Problem requirements —
Output the rows starting with the line containing "The width and height of the screenshot is (1022, 556)." and going on through the line containing "(x=940, y=170)" as a Markdown table with the columns Index and Content. Leave out blank lines, put each line's running number under Index, and put the line itself under Content.

Data supplied —

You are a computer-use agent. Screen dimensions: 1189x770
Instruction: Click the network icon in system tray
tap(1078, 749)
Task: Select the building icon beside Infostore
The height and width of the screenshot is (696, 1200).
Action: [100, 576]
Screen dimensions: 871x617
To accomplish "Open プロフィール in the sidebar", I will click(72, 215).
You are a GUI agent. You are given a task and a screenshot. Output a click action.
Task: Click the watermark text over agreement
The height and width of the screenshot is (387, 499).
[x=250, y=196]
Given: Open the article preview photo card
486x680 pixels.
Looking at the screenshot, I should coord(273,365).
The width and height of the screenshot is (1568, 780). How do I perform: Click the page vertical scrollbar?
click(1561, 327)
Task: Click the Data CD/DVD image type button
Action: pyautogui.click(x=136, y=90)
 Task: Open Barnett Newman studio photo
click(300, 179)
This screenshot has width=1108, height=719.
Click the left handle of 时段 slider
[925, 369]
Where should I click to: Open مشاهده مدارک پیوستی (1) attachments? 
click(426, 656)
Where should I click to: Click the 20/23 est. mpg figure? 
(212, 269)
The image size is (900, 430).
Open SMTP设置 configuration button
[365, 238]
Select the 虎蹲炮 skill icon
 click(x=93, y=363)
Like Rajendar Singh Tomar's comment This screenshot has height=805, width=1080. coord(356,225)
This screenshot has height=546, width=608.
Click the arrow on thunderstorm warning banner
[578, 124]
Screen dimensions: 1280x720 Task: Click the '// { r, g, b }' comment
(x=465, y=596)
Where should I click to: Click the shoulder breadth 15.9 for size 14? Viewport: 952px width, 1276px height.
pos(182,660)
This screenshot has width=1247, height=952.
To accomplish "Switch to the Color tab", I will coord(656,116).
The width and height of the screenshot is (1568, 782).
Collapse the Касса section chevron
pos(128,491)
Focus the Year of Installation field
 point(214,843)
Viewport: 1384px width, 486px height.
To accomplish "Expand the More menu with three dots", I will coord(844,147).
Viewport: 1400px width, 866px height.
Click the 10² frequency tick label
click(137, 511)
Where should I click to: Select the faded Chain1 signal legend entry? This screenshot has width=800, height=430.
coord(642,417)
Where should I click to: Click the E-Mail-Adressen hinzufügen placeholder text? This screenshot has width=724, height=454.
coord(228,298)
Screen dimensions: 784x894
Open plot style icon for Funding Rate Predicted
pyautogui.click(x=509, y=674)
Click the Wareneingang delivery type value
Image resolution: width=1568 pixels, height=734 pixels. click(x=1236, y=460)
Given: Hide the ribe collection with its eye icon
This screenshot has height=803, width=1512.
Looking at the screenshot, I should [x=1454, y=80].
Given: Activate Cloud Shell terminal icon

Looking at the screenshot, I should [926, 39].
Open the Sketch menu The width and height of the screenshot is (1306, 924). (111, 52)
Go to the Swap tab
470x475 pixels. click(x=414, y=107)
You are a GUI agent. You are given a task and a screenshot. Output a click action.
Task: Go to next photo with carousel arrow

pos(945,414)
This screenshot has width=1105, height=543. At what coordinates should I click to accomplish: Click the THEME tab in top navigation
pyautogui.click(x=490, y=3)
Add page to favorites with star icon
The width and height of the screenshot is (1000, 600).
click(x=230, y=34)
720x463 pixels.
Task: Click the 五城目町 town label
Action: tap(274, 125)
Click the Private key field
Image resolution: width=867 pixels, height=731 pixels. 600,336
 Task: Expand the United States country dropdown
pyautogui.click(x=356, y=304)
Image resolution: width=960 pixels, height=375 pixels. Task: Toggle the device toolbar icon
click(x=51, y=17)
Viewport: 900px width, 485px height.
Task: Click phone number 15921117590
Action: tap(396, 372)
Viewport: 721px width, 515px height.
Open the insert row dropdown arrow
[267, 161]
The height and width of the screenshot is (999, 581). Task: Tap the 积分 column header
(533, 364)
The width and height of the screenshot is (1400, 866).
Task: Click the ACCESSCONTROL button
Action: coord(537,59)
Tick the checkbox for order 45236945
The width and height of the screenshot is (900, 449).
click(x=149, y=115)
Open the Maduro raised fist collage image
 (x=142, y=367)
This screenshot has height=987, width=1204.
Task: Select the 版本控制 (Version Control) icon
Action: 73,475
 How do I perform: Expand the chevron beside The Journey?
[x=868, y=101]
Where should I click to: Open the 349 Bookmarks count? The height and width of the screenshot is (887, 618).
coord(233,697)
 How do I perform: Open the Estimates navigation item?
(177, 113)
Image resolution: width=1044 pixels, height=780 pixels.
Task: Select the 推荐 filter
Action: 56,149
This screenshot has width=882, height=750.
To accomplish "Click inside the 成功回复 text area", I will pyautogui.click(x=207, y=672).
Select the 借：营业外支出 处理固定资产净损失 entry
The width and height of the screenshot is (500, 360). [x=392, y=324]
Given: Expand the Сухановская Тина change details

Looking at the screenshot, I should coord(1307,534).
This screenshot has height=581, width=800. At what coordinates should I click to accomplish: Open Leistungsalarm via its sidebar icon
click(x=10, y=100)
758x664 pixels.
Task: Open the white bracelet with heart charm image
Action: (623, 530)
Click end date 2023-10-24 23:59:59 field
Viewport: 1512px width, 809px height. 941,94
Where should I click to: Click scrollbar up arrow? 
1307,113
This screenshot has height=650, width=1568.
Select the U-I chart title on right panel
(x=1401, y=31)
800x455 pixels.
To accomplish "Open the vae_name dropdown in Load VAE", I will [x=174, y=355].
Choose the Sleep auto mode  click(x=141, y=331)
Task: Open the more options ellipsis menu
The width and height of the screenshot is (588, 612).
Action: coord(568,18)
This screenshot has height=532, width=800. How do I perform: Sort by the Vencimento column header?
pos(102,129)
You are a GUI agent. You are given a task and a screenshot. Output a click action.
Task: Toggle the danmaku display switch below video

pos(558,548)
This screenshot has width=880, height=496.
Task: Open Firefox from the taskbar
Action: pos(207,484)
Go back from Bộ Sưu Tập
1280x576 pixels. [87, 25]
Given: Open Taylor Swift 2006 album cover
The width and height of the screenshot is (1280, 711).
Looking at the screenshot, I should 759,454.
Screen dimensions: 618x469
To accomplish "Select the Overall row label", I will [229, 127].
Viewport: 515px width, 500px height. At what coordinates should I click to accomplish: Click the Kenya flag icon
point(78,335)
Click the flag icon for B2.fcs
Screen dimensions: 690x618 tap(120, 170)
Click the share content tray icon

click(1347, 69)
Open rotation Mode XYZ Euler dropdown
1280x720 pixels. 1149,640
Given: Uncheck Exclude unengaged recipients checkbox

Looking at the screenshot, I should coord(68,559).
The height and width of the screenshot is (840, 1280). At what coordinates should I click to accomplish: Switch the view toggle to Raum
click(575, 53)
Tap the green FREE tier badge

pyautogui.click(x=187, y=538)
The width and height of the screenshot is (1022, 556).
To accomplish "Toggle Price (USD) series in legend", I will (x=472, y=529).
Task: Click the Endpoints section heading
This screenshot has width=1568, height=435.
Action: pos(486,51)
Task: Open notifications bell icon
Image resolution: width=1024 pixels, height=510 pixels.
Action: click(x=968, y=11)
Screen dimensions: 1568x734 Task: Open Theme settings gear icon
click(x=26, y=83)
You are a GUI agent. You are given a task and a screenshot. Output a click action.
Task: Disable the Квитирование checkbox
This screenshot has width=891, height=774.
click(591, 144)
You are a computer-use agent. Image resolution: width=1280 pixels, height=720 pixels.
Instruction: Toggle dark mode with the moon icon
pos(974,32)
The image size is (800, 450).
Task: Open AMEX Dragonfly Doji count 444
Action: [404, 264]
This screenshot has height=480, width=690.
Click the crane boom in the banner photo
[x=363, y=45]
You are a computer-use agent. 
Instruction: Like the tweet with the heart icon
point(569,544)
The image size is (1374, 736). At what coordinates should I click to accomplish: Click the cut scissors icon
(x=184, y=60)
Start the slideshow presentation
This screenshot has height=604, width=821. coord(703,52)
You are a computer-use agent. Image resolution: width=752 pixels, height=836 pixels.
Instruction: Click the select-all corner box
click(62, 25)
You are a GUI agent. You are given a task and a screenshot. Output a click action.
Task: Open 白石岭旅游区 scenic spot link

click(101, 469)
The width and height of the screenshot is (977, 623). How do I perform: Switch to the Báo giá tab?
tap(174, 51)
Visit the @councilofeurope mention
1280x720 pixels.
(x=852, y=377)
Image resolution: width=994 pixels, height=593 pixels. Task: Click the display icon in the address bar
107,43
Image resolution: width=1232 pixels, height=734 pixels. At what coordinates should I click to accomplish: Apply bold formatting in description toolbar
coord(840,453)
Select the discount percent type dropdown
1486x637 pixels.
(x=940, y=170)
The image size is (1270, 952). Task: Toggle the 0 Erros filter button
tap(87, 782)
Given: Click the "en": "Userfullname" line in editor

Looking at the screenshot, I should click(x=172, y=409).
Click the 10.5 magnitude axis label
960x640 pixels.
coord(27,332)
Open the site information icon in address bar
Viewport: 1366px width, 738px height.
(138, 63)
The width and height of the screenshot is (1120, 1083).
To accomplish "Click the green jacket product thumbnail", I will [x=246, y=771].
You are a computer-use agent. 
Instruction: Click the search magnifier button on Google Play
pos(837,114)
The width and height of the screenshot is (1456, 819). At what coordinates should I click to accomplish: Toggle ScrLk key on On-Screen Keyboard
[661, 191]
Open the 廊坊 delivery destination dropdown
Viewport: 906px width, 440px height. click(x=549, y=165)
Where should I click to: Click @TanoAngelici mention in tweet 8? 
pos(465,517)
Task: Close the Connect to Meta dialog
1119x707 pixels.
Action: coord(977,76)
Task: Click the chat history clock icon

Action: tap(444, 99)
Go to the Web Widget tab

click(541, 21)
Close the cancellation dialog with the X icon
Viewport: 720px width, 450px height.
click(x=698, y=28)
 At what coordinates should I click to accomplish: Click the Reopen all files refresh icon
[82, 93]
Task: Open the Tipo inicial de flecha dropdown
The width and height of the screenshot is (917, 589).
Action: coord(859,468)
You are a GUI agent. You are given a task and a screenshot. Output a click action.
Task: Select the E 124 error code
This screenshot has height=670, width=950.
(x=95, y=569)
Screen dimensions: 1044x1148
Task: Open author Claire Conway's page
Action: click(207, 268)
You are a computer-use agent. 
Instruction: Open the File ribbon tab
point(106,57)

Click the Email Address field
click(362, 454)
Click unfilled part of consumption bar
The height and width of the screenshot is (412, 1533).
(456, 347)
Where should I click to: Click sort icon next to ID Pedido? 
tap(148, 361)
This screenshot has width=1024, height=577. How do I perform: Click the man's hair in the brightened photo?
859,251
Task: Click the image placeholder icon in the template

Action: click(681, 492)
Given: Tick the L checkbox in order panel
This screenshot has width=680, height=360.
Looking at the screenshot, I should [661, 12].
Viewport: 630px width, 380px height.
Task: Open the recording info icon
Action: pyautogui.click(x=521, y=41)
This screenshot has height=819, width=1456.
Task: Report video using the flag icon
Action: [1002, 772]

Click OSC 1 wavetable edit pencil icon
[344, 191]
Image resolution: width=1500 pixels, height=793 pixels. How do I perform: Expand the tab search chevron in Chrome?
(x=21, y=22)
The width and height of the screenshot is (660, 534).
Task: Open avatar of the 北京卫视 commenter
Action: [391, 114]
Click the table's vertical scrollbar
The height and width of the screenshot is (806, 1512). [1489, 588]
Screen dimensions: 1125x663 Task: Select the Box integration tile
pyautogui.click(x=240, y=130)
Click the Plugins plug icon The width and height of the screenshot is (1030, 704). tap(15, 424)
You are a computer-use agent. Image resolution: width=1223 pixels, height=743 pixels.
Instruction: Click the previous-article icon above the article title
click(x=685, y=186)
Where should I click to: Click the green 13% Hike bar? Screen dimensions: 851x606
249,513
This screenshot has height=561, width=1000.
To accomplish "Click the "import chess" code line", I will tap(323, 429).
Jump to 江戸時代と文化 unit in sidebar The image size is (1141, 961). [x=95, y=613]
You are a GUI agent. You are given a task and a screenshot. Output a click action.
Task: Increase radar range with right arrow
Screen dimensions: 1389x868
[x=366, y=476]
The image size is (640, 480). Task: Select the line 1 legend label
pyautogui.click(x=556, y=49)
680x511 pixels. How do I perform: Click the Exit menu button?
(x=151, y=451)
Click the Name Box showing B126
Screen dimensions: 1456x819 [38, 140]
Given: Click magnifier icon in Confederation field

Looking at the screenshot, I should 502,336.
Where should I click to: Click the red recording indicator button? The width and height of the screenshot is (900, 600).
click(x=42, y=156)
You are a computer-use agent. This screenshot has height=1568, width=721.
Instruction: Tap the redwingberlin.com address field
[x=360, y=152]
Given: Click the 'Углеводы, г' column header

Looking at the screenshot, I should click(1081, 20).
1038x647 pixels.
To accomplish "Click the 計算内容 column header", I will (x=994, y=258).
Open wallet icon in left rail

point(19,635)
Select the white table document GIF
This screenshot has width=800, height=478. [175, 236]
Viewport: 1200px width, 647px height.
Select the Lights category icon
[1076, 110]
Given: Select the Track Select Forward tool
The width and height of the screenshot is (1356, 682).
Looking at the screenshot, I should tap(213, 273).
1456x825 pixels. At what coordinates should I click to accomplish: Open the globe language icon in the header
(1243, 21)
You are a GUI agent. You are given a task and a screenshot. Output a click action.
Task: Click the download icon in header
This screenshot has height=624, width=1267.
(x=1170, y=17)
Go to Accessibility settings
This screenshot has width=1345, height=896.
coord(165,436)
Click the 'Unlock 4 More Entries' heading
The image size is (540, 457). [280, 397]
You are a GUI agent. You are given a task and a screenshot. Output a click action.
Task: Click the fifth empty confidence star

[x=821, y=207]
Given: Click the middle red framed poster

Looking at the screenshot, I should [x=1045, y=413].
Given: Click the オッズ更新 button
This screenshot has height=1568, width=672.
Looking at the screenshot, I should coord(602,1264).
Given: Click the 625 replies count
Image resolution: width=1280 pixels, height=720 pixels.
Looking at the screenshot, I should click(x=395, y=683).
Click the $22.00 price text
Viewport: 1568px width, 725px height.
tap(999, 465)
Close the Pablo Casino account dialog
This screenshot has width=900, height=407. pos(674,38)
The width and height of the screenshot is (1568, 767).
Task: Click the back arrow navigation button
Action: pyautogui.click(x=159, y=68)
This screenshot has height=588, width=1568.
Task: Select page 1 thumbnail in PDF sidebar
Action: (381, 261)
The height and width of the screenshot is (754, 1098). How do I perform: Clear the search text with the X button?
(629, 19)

Exercise output —
| Index | Content |
|---|---|
| 1 | The width and height of the screenshot is (1022, 556). |
| 2 | To accomplish "Toggle Price (USD) series in legend", I will (x=472, y=529). |
| 3 | Task: Click the Endpoints section heading |
| 4 | This screenshot has width=1568, height=435. |
| 5 | Action: pos(486,51) |
| 6 | Task: Open notifications bell icon |
| 7 | Image resolution: width=1024 pixels, height=510 pixels. |
| 8 | Action: click(x=968, y=11) |
| 9 | Screen dimensions: 1568x734 Task: Open Theme settings gear icon |
| 10 | click(x=26, y=83) |
| 11 | You are a GUI agent. You are given a task and a screenshot. Output a click action. |
| 12 | Task: Disable the Квитирование checkbox |
| 13 | This screenshot has width=891, height=774. |
| 14 | click(591, 144) |
| 15 | You are a computer-use agent. Image resolution: width=1280 pixels, height=720 pixels. |
| 16 | Instruction: Toggle dark mode with the moon icon |
| 17 | pos(974,32) |
| 18 | The image size is (800, 450). |
| 19 | Task: Open AMEX Dragonfly Doji count 444 |
| 20 | Action: [404, 264] |
| 21 | This screenshot has height=480, width=690. |
| 22 | Click the crane boom in the banner photo |
| 23 | [x=363, y=45] |
| 24 | You are a computer-use agent.  |
| 25 | Instruction: Like the tweet with the heart icon |
| 26 | point(569,544) |
| 27 | The image size is (1374, 736). At what coordinates should I click to accomplish: Click the cut scissors icon |
| 28 | (x=184, y=60) |
| 29 | Start the slideshow presentation |
| 30 | This screenshot has height=604, width=821. coord(703,52) |
| 31 | You are a computer-use agent. Image resolution: width=752 pixels, height=836 pixels. |
| 32 | Instruction: Click the select-all corner box |
| 33 | click(62, 25) |
| 34 | You are a GUI agent. You are given a task and a screenshot. Output a click action. |
| 35 | Task: Open 白石岭旅游区 scenic spot link |
| 36 | click(101, 469) |
| 37 | The width and height of the screenshot is (977, 623). How do I perform: Switch to the Báo giá tab? |
| 38 | tap(174, 51) |
| 39 | Visit the @councilofeurope mention |
| 40 | 1280x720 pixels. |
| 41 | (x=852, y=377) |
| 42 | Image resolution: width=994 pixels, height=593 pixels. Task: Click the display icon in the address bar |
| 43 | 107,43 |
| 44 | Image resolution: width=1232 pixels, height=734 pixels. At what coordinates should I click to accomplish: Apply bold formatting in description toolbar |
| 45 | coord(840,453) |
| 46 | Select the discount percent type dropdown |
| 47 | 1486x637 pixels. |
| 48 | (x=940, y=170) |